(Prompt):
Print the records exactly as they are written.

Saved entries

Content starts

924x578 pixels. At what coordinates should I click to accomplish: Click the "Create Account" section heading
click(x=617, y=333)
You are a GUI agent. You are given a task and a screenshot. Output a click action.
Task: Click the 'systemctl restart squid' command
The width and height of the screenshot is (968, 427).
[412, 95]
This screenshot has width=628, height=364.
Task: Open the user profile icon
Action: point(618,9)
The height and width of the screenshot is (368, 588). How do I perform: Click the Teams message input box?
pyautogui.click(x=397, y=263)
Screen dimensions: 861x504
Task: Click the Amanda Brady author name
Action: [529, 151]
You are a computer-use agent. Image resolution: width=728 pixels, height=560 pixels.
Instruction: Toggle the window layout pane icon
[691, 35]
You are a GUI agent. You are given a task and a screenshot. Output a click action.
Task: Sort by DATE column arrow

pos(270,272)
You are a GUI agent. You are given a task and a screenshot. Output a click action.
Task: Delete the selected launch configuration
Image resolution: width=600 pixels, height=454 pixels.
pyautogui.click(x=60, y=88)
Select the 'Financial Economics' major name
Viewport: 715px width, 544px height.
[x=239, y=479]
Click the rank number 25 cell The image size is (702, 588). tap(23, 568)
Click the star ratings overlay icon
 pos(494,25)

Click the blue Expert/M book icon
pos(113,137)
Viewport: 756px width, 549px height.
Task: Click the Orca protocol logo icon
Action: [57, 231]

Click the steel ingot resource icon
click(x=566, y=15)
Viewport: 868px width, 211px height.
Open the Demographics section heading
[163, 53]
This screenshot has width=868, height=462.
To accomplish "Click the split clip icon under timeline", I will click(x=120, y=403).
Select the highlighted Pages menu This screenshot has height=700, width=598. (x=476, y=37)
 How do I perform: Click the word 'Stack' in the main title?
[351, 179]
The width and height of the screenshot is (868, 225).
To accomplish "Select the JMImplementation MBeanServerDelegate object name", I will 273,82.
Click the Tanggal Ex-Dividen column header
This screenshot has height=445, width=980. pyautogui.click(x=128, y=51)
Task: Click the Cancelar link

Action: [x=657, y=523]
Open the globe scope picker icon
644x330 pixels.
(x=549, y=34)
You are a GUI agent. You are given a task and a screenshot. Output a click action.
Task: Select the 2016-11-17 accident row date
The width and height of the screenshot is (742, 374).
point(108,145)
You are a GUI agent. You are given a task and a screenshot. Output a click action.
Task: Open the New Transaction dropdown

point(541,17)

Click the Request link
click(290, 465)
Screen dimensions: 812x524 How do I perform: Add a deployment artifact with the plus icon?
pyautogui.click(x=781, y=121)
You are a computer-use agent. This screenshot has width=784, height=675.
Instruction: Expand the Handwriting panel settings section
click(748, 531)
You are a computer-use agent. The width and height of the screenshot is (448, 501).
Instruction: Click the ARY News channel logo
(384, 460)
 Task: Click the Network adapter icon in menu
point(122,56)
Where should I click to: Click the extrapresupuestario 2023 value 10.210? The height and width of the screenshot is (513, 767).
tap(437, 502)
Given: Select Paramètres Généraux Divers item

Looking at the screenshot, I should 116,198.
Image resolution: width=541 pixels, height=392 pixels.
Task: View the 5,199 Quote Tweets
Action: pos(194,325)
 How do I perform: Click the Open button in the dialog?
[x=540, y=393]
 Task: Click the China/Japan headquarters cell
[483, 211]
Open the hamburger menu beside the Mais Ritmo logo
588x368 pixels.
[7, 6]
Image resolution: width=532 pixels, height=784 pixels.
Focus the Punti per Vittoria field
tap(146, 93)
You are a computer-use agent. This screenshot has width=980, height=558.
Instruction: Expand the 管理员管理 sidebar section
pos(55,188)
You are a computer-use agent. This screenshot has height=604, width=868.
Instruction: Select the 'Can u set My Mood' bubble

Content ends

(Response below):
924x578 pixels. At what coordinates should I click to accomplish: Click the "Create Account" section heading
click(x=617, y=333)
You are a GUI agent. You are given a task and a screenshot. Output a click action.
Task: Click the 'systemctl restart squid' command
The width and height of the screenshot is (968, 427).
[412, 95]
This screenshot has width=628, height=364.
Task: Open the user profile icon
Action: point(618,9)
The height and width of the screenshot is (368, 588). How do I perform: Click the Teams message input box?
pyautogui.click(x=397, y=263)
Screen dimensions: 861x504
Task: Click the Amanda Brady author name
Action: [529, 151]
You are a computer-use agent. Image resolution: width=728 pixels, height=560 pixels.
Instruction: Toggle the window layout pane icon
[691, 35]
You are a GUI agent. You are given a task and a screenshot. Output a click action.
Task: Sort by DATE column arrow

pos(270,272)
You are a GUI agent. You are given a task and a screenshot. Output a click action.
Task: Delete the selected launch configuration
Image resolution: width=600 pixels, height=454 pixels.
pyautogui.click(x=60, y=88)
Select the 'Financial Economics' major name
Viewport: 715px width, 544px height.
[x=239, y=479]
Click the rank number 25 cell The image size is (702, 588). tap(23, 568)
Click the star ratings overlay icon
 pos(494,25)

Click the blue Expert/M book icon
pos(113,137)
Viewport: 756px width, 549px height.
Task: Click the Orca protocol logo icon
Action: [57, 231]

Click the steel ingot resource icon
click(x=566, y=15)
Viewport: 868px width, 211px height.
Open the Demographics section heading
[163, 53]
This screenshot has width=868, height=462.
To accomplish "Click the split clip icon under timeline", I will click(x=120, y=403).
Select the highlighted Pages menu This screenshot has height=700, width=598. (x=476, y=37)
 How do I perform: Click the word 'Stack' in the main title?
[351, 179]
The width and height of the screenshot is (868, 225).
To accomplish "Select the JMImplementation MBeanServerDelegate object name", I will 273,82.
Click the Tanggal Ex-Dividen column header
This screenshot has height=445, width=980. pyautogui.click(x=128, y=51)
Task: Click the Cancelar link

Action: [x=657, y=523]
Open the globe scope picker icon
644x330 pixels.
(x=549, y=34)
You are a GUI agent. You are given a task and a screenshot. Output a click action.
Task: Select the 2016-11-17 accident row date
The width and height of the screenshot is (742, 374).
point(108,145)
You are a GUI agent. You are given a task and a screenshot. Output a click action.
Task: Open the New Transaction dropdown

point(541,17)

Click the Request link
click(290, 465)
Screen dimensions: 812x524 How do I perform: Add a deployment artifact with the plus icon?
pyautogui.click(x=781, y=121)
You are a computer-use agent. This screenshot has width=784, height=675.
Instruction: Expand the Handwriting panel settings section
click(748, 531)
You are a computer-use agent. The width and height of the screenshot is (448, 501).
Instruction: Click the ARY News channel logo
(384, 460)
 Task: Click the Network adapter icon in menu
point(122,56)
Where should I click to: Click the extrapresupuestario 2023 value 10.210? The height and width of the screenshot is (513, 767).
tap(437, 502)
Given: Select Paramètres Généraux Divers item

Looking at the screenshot, I should 116,198.
Image resolution: width=541 pixels, height=392 pixels.
Task: View the 5,199 Quote Tweets
Action: pos(194,325)
 How do I perform: Click the Open button in the dialog?
[x=540, y=393]
 Task: Click the China/Japan headquarters cell
[483, 211]
Open the hamburger menu beside the Mais Ritmo logo
588x368 pixels.
[7, 6]
Image resolution: width=532 pixels, height=784 pixels.
Focus the Punti per Vittoria field
tap(146, 93)
You are a computer-use agent. This screenshot has width=980, height=558.
Instruction: Expand the 管理员管理 sidebar section
pos(55,188)
You are a computer-use agent. This screenshot has height=604, width=868.
Instruction: Select the 'Can u set My Mood' bubble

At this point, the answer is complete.